> _Work instructions_:
Go through the material and copy each line in which the word "Image" shows up.

> _Available records_:
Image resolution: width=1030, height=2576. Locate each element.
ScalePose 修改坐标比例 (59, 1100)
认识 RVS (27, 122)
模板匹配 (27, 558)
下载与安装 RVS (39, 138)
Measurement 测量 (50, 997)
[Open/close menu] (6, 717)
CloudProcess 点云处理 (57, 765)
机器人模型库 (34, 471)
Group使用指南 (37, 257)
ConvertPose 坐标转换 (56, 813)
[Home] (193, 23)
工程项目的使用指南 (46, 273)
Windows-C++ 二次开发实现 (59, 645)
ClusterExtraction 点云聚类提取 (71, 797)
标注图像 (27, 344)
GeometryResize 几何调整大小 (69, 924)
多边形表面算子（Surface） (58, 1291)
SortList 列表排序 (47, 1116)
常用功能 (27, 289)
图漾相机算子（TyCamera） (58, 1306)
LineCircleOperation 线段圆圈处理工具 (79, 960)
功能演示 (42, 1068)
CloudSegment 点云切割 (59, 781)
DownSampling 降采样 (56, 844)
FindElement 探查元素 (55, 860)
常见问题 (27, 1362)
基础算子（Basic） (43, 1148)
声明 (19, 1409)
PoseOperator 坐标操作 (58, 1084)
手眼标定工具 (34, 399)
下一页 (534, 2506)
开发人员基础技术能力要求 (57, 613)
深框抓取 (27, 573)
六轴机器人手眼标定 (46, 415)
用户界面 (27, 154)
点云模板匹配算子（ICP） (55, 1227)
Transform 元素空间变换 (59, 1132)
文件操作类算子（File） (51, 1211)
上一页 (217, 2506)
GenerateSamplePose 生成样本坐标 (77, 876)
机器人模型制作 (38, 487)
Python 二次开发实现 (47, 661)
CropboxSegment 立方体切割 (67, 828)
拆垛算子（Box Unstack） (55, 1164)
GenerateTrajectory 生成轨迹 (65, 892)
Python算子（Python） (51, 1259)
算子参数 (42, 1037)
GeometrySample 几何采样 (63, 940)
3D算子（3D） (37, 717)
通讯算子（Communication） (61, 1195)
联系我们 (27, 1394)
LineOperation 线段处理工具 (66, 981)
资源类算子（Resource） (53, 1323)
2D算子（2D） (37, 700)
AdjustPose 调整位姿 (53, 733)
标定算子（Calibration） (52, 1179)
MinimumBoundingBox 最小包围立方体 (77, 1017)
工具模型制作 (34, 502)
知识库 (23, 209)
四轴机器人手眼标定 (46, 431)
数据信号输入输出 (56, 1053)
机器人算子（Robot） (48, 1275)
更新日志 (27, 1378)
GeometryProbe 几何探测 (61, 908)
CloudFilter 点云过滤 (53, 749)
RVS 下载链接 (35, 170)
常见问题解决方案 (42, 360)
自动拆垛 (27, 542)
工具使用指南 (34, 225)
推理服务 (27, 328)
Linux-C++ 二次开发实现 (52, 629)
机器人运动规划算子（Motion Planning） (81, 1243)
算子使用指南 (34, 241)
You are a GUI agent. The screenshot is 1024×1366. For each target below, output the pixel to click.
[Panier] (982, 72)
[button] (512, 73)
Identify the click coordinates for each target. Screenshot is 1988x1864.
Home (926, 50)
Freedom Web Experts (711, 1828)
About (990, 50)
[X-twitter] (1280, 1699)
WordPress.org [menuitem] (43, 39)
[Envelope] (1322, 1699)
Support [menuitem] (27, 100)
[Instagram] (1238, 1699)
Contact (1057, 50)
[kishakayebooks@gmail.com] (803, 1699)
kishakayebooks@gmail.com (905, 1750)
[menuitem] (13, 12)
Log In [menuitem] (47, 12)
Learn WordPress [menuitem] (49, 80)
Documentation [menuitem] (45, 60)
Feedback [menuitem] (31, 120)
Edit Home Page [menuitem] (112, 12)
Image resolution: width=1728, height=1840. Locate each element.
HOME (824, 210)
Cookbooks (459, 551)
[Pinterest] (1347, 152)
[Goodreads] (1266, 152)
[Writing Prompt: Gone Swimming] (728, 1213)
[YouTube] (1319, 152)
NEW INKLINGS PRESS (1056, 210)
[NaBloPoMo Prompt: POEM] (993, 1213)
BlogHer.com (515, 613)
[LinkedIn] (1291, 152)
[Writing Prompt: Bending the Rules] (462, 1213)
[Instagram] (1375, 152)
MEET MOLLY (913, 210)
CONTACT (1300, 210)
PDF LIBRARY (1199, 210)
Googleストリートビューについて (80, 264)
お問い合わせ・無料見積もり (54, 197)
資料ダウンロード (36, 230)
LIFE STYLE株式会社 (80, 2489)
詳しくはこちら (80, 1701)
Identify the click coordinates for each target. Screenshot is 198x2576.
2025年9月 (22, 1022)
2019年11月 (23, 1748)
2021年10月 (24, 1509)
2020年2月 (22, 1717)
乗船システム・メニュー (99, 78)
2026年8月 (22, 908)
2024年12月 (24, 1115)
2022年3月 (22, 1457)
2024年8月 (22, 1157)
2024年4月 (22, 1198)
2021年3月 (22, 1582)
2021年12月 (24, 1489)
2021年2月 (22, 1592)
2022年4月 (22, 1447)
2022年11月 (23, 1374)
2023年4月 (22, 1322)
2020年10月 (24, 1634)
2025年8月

> _Your solution_:
Image resolution: width=1030, height=2576. Locate each element.
Image resolution: width=1728, height=1840. Locate each element.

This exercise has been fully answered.